_Problem to solve_
Omit any pictures, and restate word for word only the lines from the one with "Click the open folder icon in toolbar" through the end of the data below.

_Listed entries_

++++++++

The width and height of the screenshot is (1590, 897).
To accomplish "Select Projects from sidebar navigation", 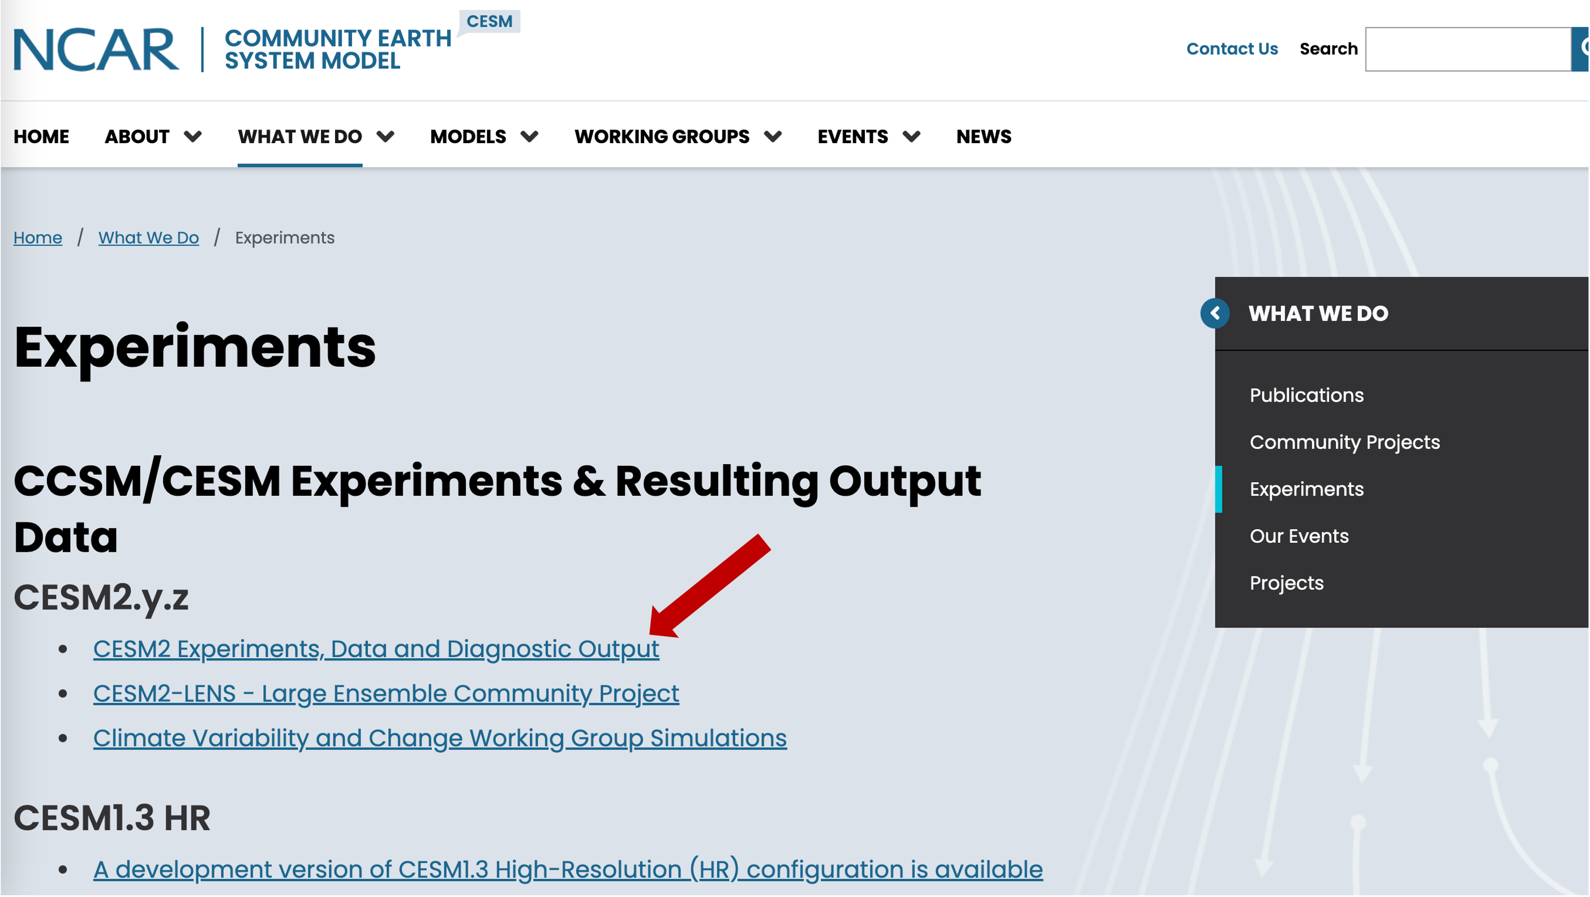I will pyautogui.click(x=1286, y=582).
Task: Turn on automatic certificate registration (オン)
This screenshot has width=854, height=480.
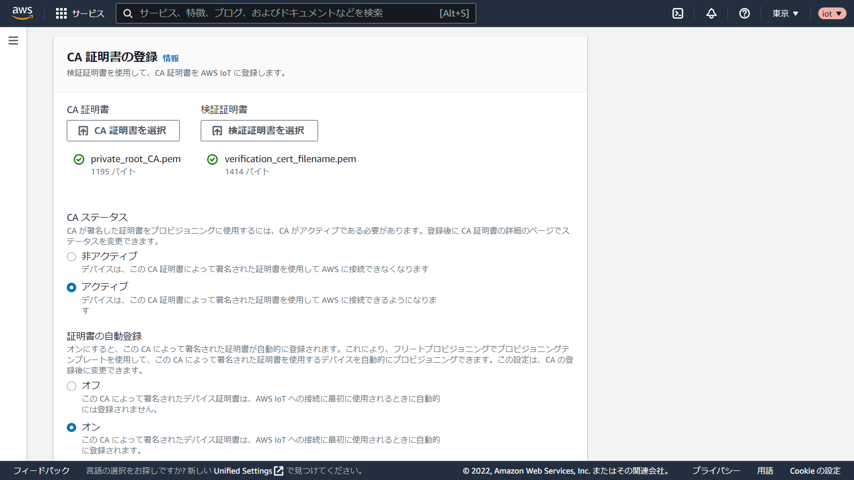Action: (x=72, y=428)
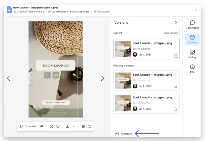The image size is (205, 141).
Task: Click the Add version button
Action: pyautogui.click(x=171, y=33)
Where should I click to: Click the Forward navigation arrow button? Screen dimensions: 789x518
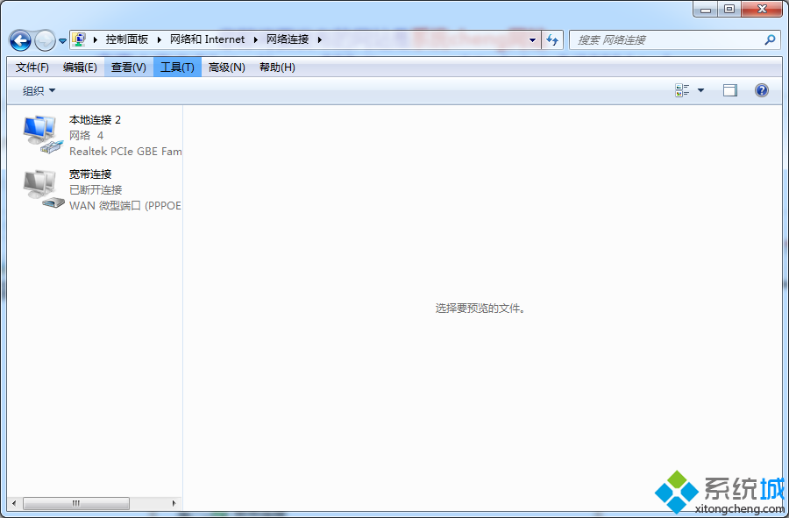[x=44, y=40]
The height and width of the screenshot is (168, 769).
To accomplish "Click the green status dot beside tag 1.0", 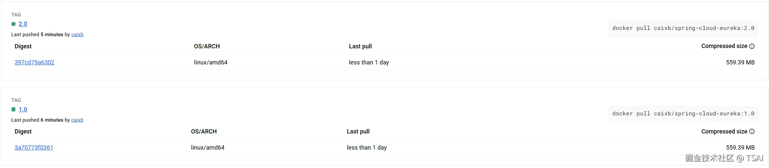I will pyautogui.click(x=13, y=109).
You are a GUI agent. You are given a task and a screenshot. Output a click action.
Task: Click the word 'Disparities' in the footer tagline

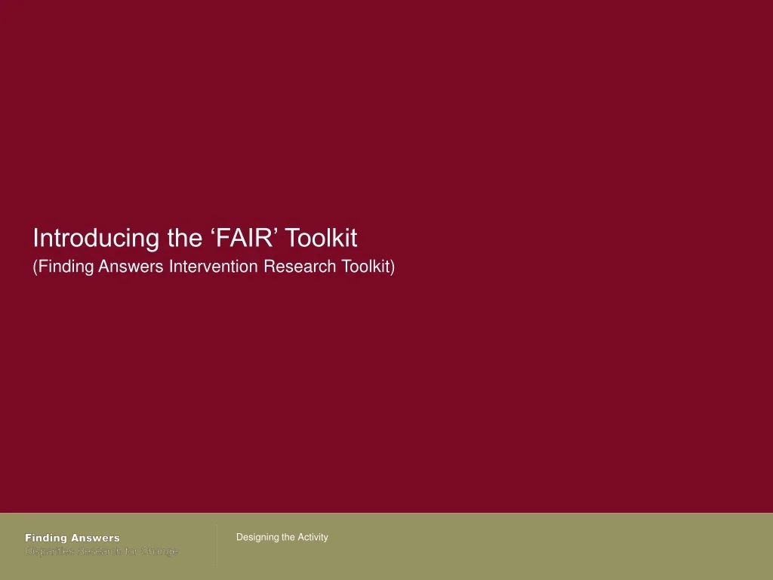pyautogui.click(x=48, y=551)
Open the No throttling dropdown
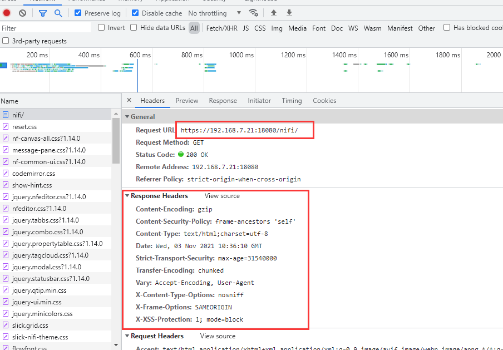Screen dimensions: 503x350 click(211, 13)
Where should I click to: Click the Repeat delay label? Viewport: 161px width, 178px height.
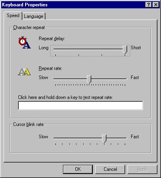click(52, 39)
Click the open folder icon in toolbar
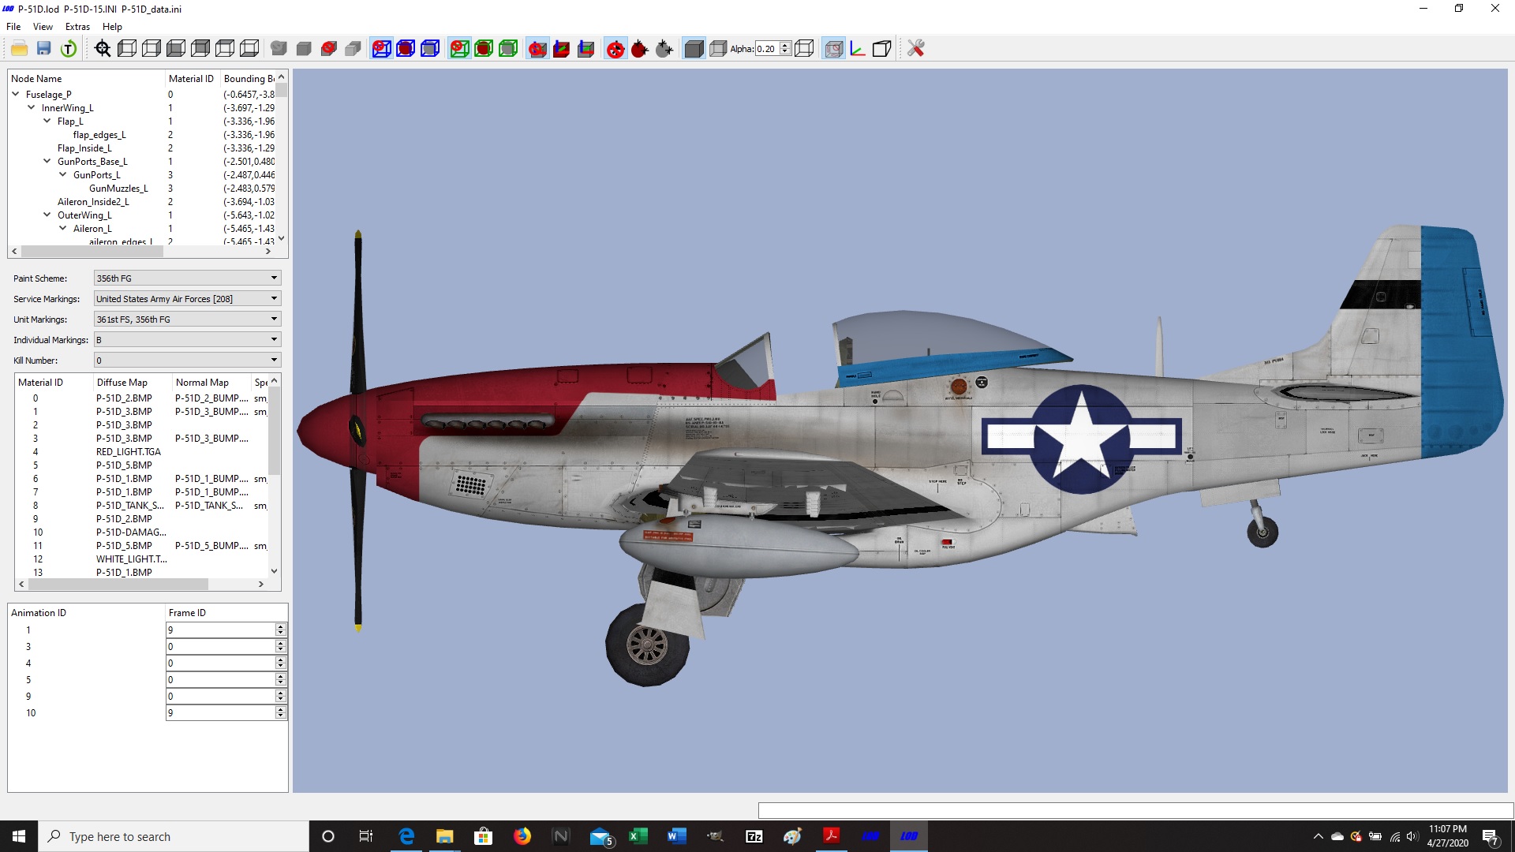The image size is (1515, 852). pos(20,49)
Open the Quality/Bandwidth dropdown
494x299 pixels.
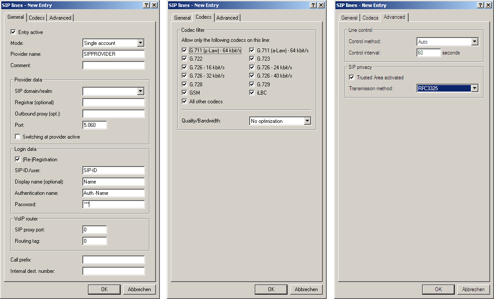308,121
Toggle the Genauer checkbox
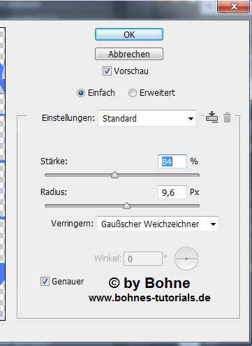The image size is (252, 346). point(45,281)
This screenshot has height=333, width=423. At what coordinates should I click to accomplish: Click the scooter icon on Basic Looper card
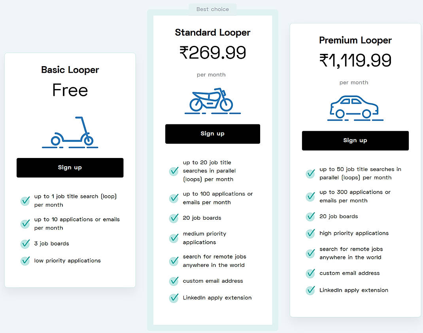pos(70,133)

++++++++

_Output_
Click the open folder icon in toolbar
The image size is (1515, 852). pos(20,49)
Open the Quality/Bandwidth dropdown
494x299 pixels.
308,121
Toggle the Genauer checkbox
The image size is (252, 346). point(45,281)
This screenshot has height=333, width=423. At what coordinates should I click to accomplish: Click the scooter icon on Basic Looper card
pos(70,133)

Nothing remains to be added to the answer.